Costa Rica Keeps Calling Me Back
I just touched down in Costa Rica again, my fourth trip in just over a year. There’s something about this place that’s hard to put into words, a magnetic pull that’s kept it in my mind since my first visit back in 2010.
That first trip was mostly surface-level, but I got the chance to come back not too long after and continued stoking the flames of interest in the country. Both of those trips I stayed in Jacó with a friend’s apartment there, mostly just relaxing without really venturing out to explore much. Four years later, I convinced my cousin to hold his bachelor party here, and we made it out to La Fortuna, where I experienced horseback riding for the first time.
The experiences from those visits stayed with me, and in 2024 when I was planning an epic summer trip to build core memories with my daughter, Costa Rica called again. Just after her seventh birthday, we explored La Fortuna, Monteverde, and Manuel Antonio together. She had her first surf lesson (I took a couple myself), we went on nighttime nature hikes, and tackled an epic zipline adventure. I returned a couple times after that November to revisit La Fortuna and discover Santa Teresa. Each region feels completely different, from misty cloud forests to laid-back surf culture, yet the warm hospitality and natural beauty remain constant throughout.

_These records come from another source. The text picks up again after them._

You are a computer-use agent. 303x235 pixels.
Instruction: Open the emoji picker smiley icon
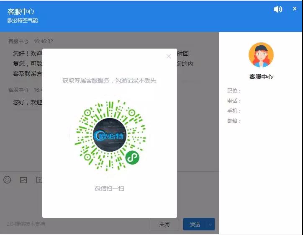coord(7,180)
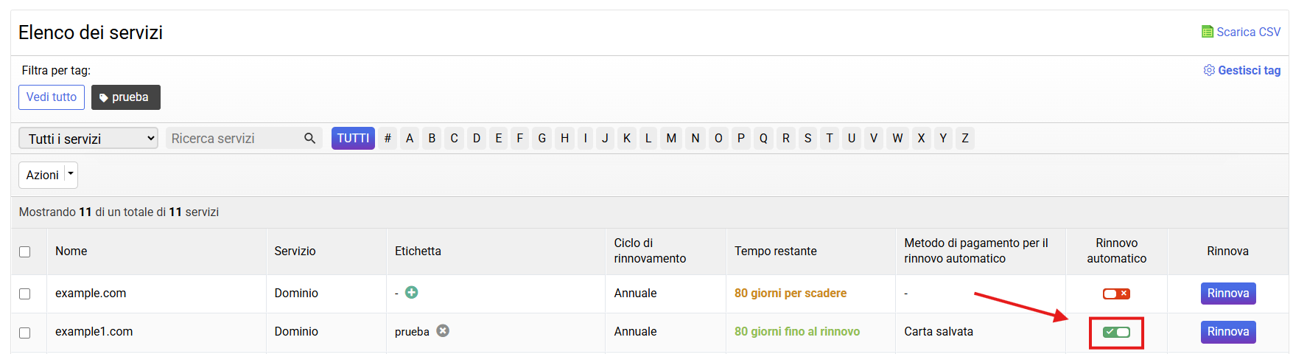The width and height of the screenshot is (1293, 354).
Task: Remove the prueba label with x icon
Action: click(x=443, y=331)
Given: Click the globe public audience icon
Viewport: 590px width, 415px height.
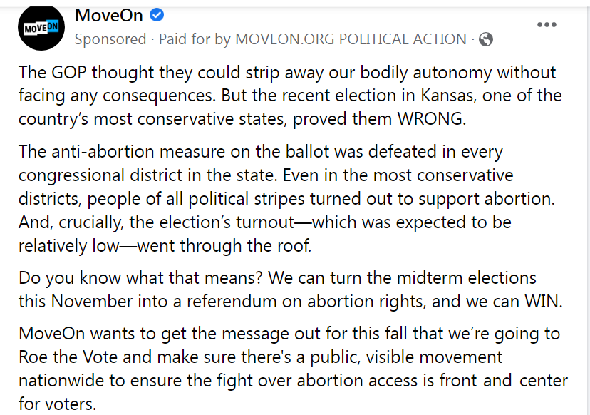Looking at the screenshot, I should click(486, 39).
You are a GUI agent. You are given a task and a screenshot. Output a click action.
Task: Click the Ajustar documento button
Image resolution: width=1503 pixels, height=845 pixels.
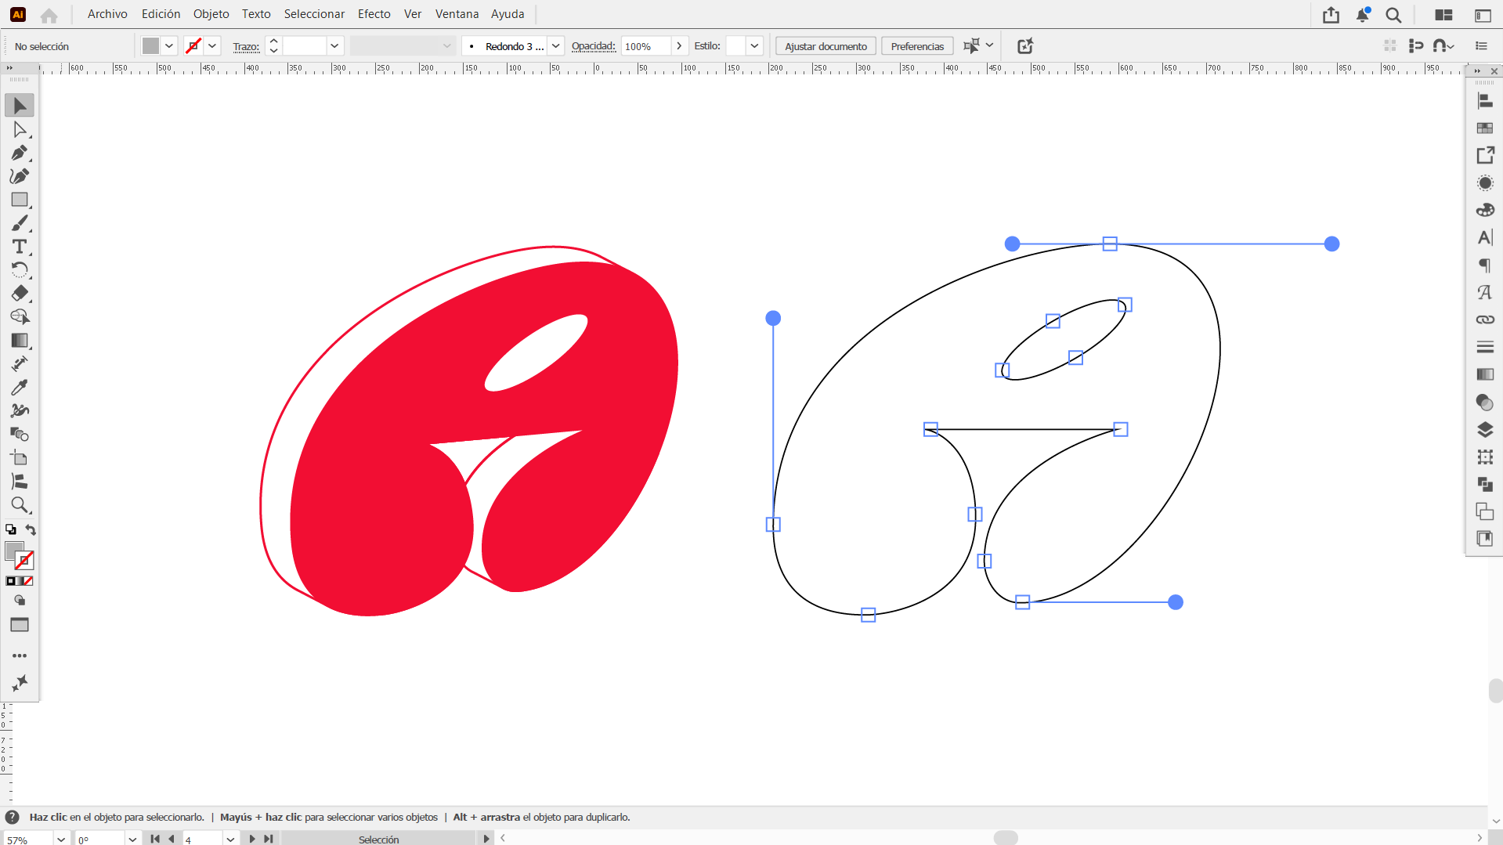click(x=826, y=46)
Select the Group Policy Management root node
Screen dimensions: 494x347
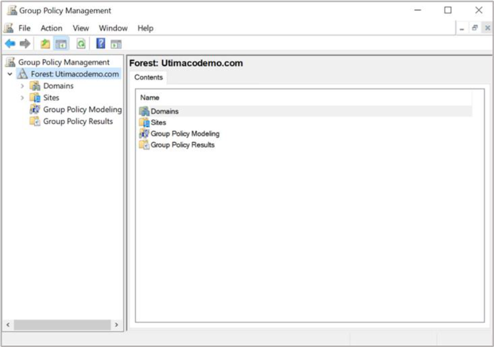point(64,62)
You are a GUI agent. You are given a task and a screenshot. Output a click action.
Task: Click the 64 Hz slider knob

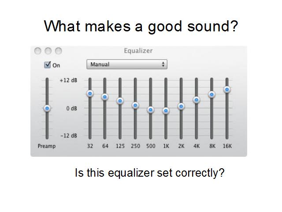pos(105,97)
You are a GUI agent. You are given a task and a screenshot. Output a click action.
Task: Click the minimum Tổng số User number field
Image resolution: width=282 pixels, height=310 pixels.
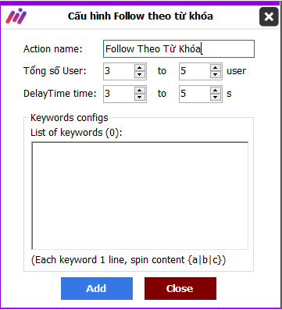(x=120, y=71)
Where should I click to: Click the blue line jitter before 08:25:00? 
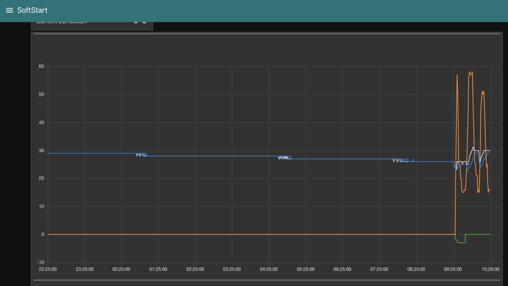coord(403,160)
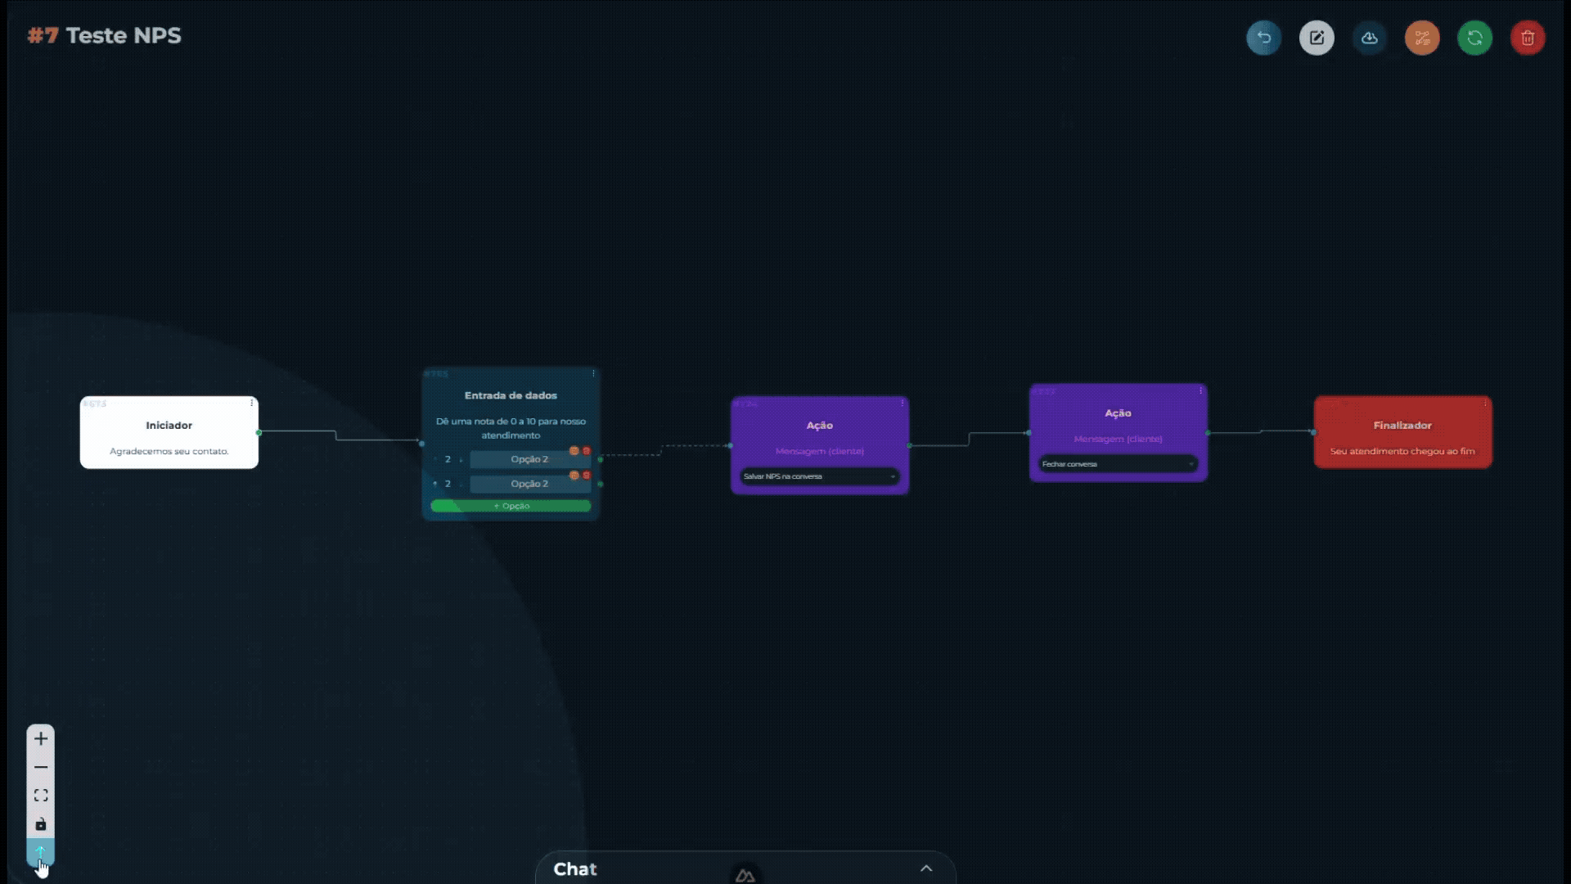Toggle highlighted arrow button below lock

click(x=41, y=852)
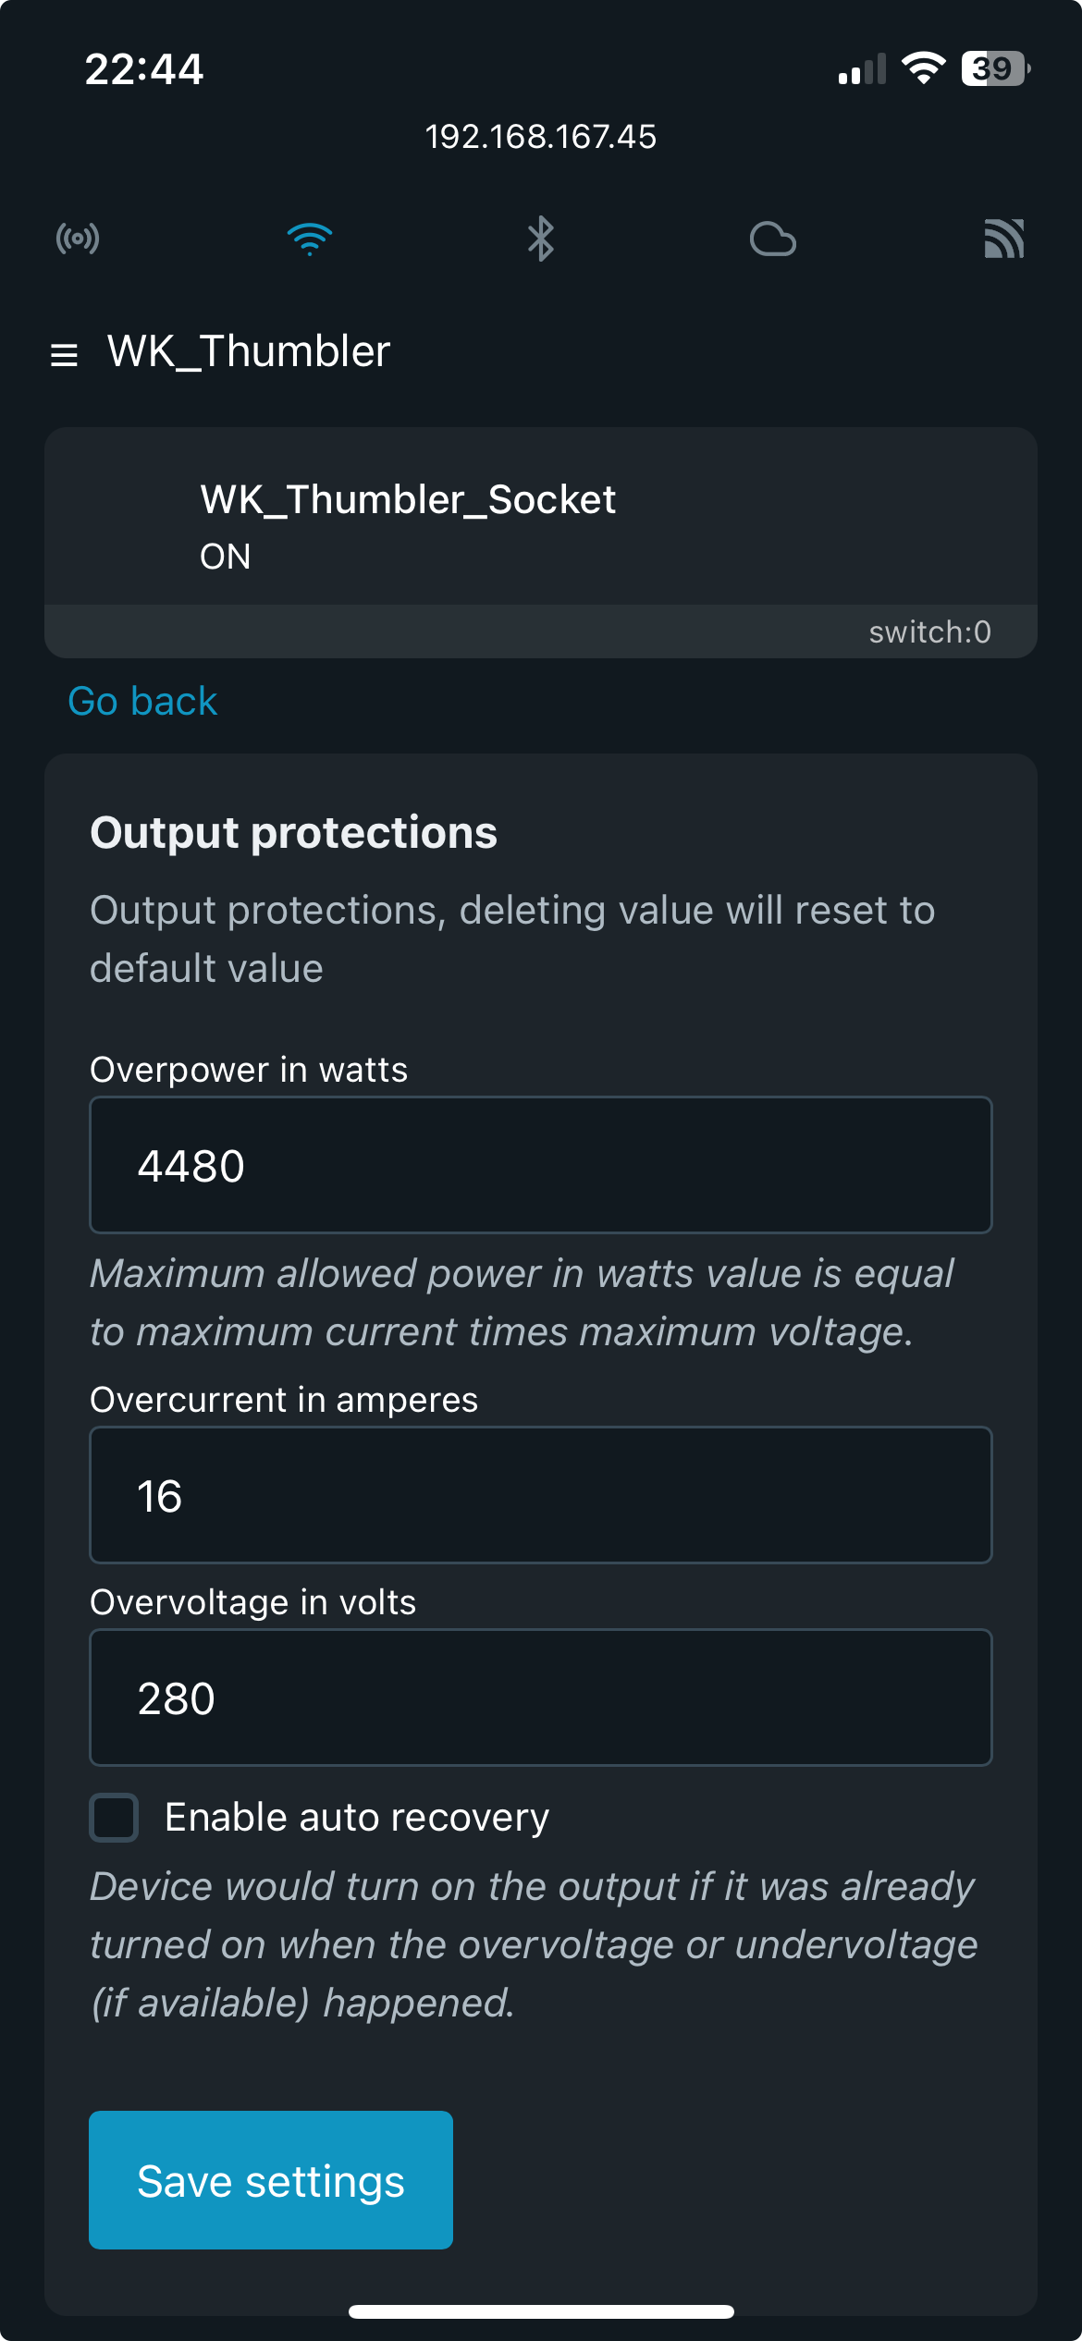Tap the RSS-style MQTT feed icon
Viewport: 1082px width, 2341px height.
pos(1004,239)
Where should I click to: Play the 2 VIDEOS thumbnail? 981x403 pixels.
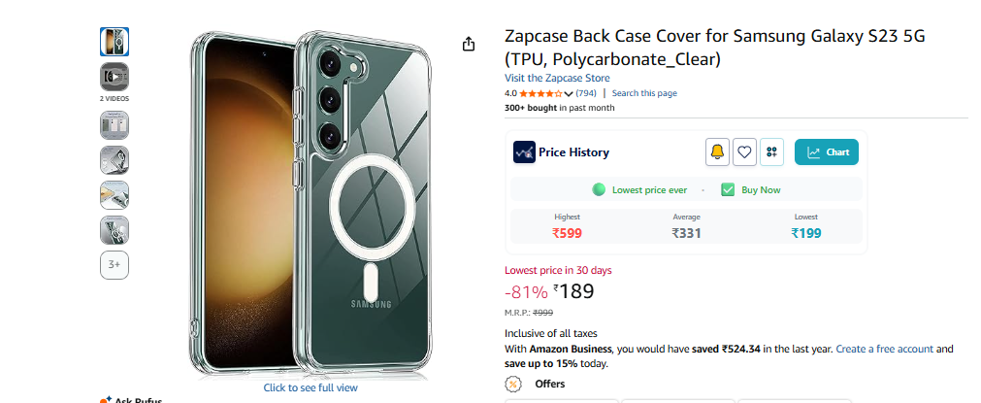(x=114, y=77)
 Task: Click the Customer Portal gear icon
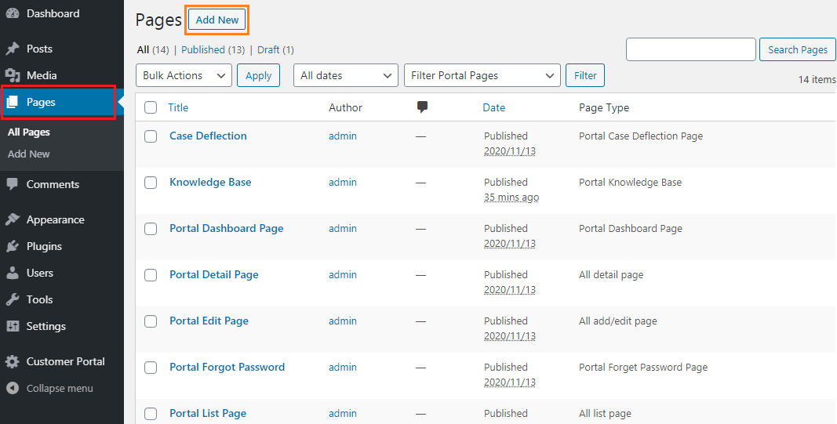click(13, 361)
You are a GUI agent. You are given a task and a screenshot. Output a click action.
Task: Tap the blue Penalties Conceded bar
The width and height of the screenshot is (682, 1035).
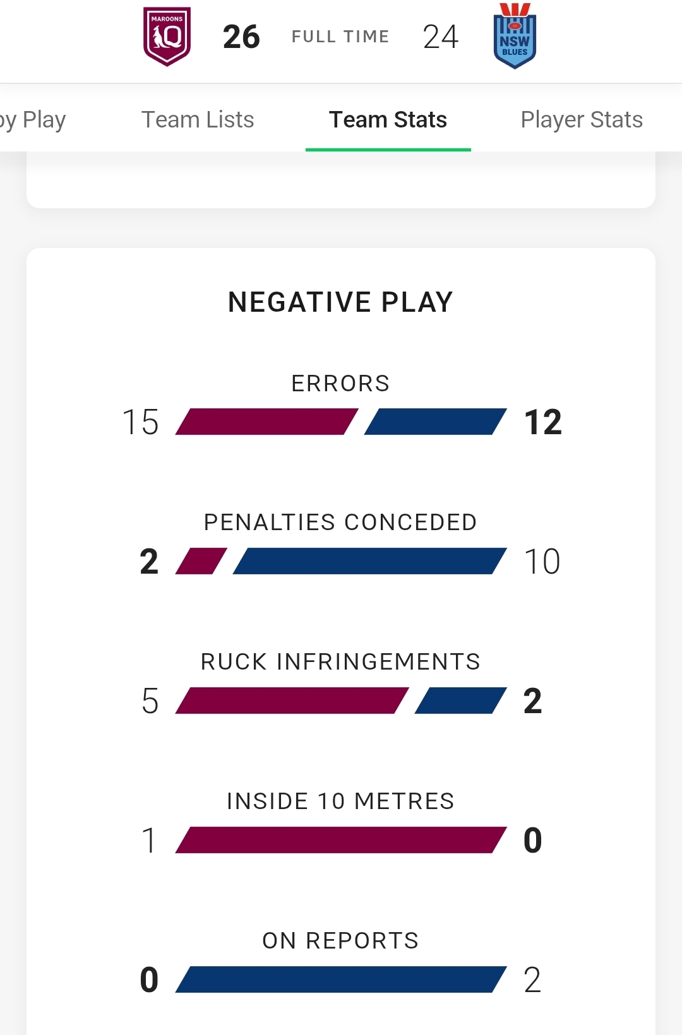click(370, 561)
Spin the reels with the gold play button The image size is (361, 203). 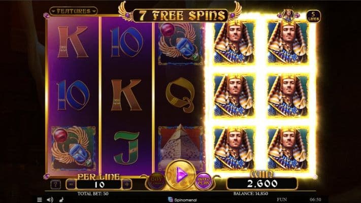pos(181,175)
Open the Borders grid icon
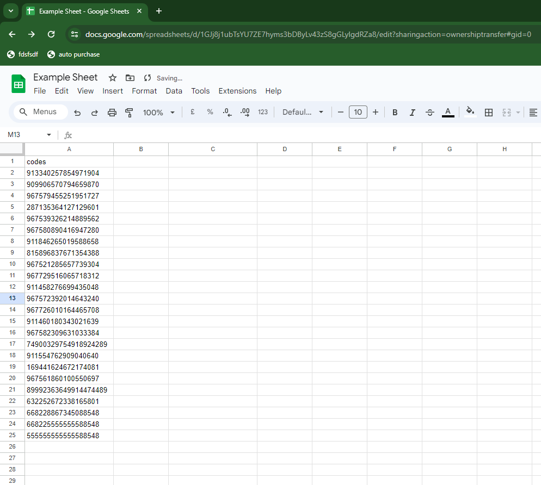 (x=489, y=113)
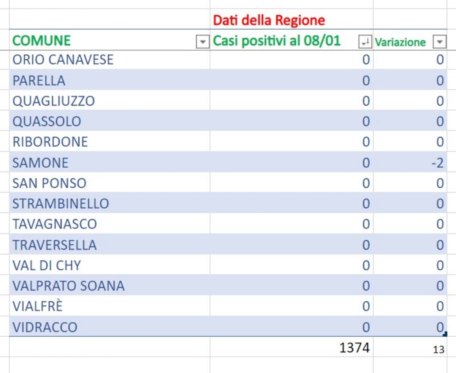Expand the Variazione column filter dropdown

440,42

Now I’m back for a week, and I feel the familiar mix of attraction and caution bubbling up in me. Similar to how I’ve felt at home in Miami these past few years. More development, more crowds, more of the familiar creep that I’ve watched transform my hometown over the years. It’s the same pattern: a special place gets discovered, then optimized, then sanitized until the soul that made it special gets diluted. And you’re left with vultures and tourists who care more about how many others tag a city in their pictures than what kind of connection they can make to a place.
In Santa Teresa, Airbnbs are so plentiful the prices fluctuate wildly between high and low season. Restaurants with prices that would make a New Yorker wince. The infrastructure is struggling to keep up with the influx of people who fell in love with the “authentic” version and are inadvertently destroying it by their very presence.
But maybe Costa Rica is different. Maybe the “pura vida” spirit runs deep enough to resist complete commodification. Maybe the country’s commitment to conservation and sustainability will protect what matters most. Maybe the warmth of the people and the richness of the culture can survive the invasion of digital nomads and luxury resorts.
I want to believe that. I need to believe that. Because places like this, places that teach you something new about yourself and the world every time you visit, are becoming rarer. Costa Rica isn’t just a vacation destination for me. It’s a reminder of what’s possible when a country prioritizes life over profit, when people choose patience over productivity, when natural beauty isn’t just something to exploit but something to protect.